**TASK TO COMPLETE**: Every line of the data is to be transcribed as it stands.

* * * * * * *

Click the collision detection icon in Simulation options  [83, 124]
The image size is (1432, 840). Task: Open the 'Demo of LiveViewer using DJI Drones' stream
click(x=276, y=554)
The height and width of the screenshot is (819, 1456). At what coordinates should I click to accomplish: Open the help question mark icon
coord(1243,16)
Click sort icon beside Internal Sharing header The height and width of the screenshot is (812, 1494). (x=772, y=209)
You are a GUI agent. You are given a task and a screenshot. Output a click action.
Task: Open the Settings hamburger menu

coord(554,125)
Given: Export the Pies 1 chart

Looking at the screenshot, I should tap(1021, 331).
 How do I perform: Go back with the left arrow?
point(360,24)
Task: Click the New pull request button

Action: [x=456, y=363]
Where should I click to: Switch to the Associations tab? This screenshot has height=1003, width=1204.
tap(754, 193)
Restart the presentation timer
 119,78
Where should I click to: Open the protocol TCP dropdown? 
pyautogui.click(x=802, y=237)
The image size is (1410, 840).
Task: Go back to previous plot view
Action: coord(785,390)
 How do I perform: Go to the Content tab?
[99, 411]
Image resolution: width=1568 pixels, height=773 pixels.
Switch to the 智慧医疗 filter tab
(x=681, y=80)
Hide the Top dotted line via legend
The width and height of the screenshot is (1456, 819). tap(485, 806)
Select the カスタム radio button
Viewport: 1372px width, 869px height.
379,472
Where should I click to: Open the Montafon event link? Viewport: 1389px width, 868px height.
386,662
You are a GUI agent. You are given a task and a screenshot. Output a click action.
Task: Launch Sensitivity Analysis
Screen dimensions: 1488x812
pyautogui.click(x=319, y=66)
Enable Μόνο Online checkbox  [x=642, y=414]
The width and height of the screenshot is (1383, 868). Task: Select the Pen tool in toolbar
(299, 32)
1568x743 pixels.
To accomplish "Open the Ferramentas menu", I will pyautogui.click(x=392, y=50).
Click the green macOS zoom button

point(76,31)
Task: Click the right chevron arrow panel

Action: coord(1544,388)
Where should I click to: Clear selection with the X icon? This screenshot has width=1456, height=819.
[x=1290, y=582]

* * * * * * *

**FINAL ANSWER**:
Click the collision detection icon in Simulation options  [83, 124]
The image size is (1432, 840). Task: Open the 'Demo of LiveViewer using DJI Drones' stream
click(x=276, y=554)
The height and width of the screenshot is (819, 1456). At what coordinates should I click to accomplish: Open the help question mark icon
coord(1243,16)
Click sort icon beside Internal Sharing header The height and width of the screenshot is (812, 1494). (x=772, y=209)
You are a GUI agent. You are given a task and a screenshot. Output a click action.
Task: Open the Settings hamburger menu

coord(554,125)
Given: Export the Pies 1 chart

Looking at the screenshot, I should tap(1021, 331).
 How do I perform: Go back with the left arrow?
point(360,24)
Task: Click the New pull request button

Action: [x=456, y=363]
Where should I click to: Switch to the Associations tab? This screenshot has height=1003, width=1204.
tap(754, 193)
Restart the presentation timer
 119,78
Where should I click to: Open the protocol TCP dropdown? 
pyautogui.click(x=802, y=237)
The image size is (1410, 840).
Task: Go back to previous plot view
Action: coord(785,390)
 How do I perform: Go to the Content tab?
[99, 411]
Image resolution: width=1568 pixels, height=773 pixels.
Switch to the 智慧医疗 filter tab
(x=681, y=80)
Hide the Top dotted line via legend
The width and height of the screenshot is (1456, 819). tap(485, 806)
Select the カスタム radio button
Viewport: 1372px width, 869px height.
379,472
Where should I click to: Open the Montafon event link? Viewport: 1389px width, 868px height.
386,662
You are a GUI agent. You are given a task and a screenshot. Output a click action.
Task: Launch Sensitivity Analysis
Screen dimensions: 1488x812
pyautogui.click(x=319, y=66)
Enable Μόνο Online checkbox  [x=642, y=414]
The width and height of the screenshot is (1383, 868). Task: Select the Pen tool in toolbar
(299, 32)
1568x743 pixels.
To accomplish "Open the Ferramentas menu", I will pyautogui.click(x=392, y=50).
Click the green macOS zoom button

point(76,31)
Task: Click the right chevron arrow panel

Action: coord(1544,388)
Where should I click to: Clear selection with the X icon? This screenshot has width=1456, height=819.
[x=1290, y=582]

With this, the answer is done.